实际上并没有回答这个问题，但是如果有人想一次将单个项目添加到泡菜中，您可以通过...

import pickle
import os

high_scores_filename = '/home/ubuntu-dev/Desktop/delete/high_scores.dat'

scores = []

# first time you run this, "high_scores.dat" won't exist
#   so we need to check for its existence before we load
#   our "database"
if os.path.exists(high_scores_filename):
    # "with" statements are very handy for opening files.
    with open(high_scores_filename,'rb') as rfp:
        scores = pickle.load(rfp)
    # Notice that there's no "rfp.close()"
    #   ... the "with" clause calls close() automatically!

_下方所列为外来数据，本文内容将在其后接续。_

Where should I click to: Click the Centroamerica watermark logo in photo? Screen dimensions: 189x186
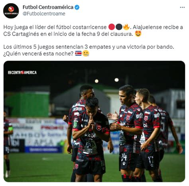(x=22, y=73)
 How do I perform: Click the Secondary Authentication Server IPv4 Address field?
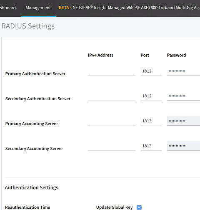click(x=112, y=96)
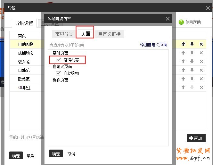
Task: Close the 添加导航内容 dialog
Action: click(x=168, y=19)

names = ["mike", "bob", "joe"]

for name in names:
    high_score = name
    print(name)
    scores.append(high_score)

# Now we "sync" our database
with open(high_scores_filename,'wb') as wfp:
    pickle.dump(scores, wfp)

# Re-load our database
with open(high_scores_filename,'rb') as rfp:
    scores = pickle.load(rfp)

print(scores)

【讨论】：

如帖子前5个字所表示。

【解决方案4】：

不要使用 pickle，而是使用 h5py，这也可以解决您的目的

with h5py.File('.\PreprocessedData.h5', 'a') as hf:
    hf["X_train"].resize((hf["X_train"].shape[0] + X_train_data.shape[0]), axis = 0)
    hf["X_train"][-X_train_data.shape[0]:] = X_train_data

    hf["X_test"].resize((hf["X_test"].shape[0] + X_test_data.shape[0]), axis = 0)
    hf["X_test"][-X_test_data.shape[0]:] = X_test_data


    hf["Y_train"].resize((hf["Y_train"].shape[0] + Y_train_data.shape[0]), axis = 0)
    hf["Y_train"][-Y_train_data.shape[0]:] = Y_train_data

    hf["Y_test"].resize((hf["Y_test"].shape[0] + Y_test_data.shape[0]), axis = 0)
    hf["Y_test"][-Y_test_data.shape[0]:] = Y_test_data

source

【讨论】：

为什么不改用hickle 或klepto？它们都旨在为您提供简单的 dump 和 load 与 HDF5 的 pickle 等效语法。如果您将我的回答中的dill 替换为hickle，我相信它应该可以工作，并存储为HDF5。
是的，它有效。谢谢（你的）信息。我不知道 hickle。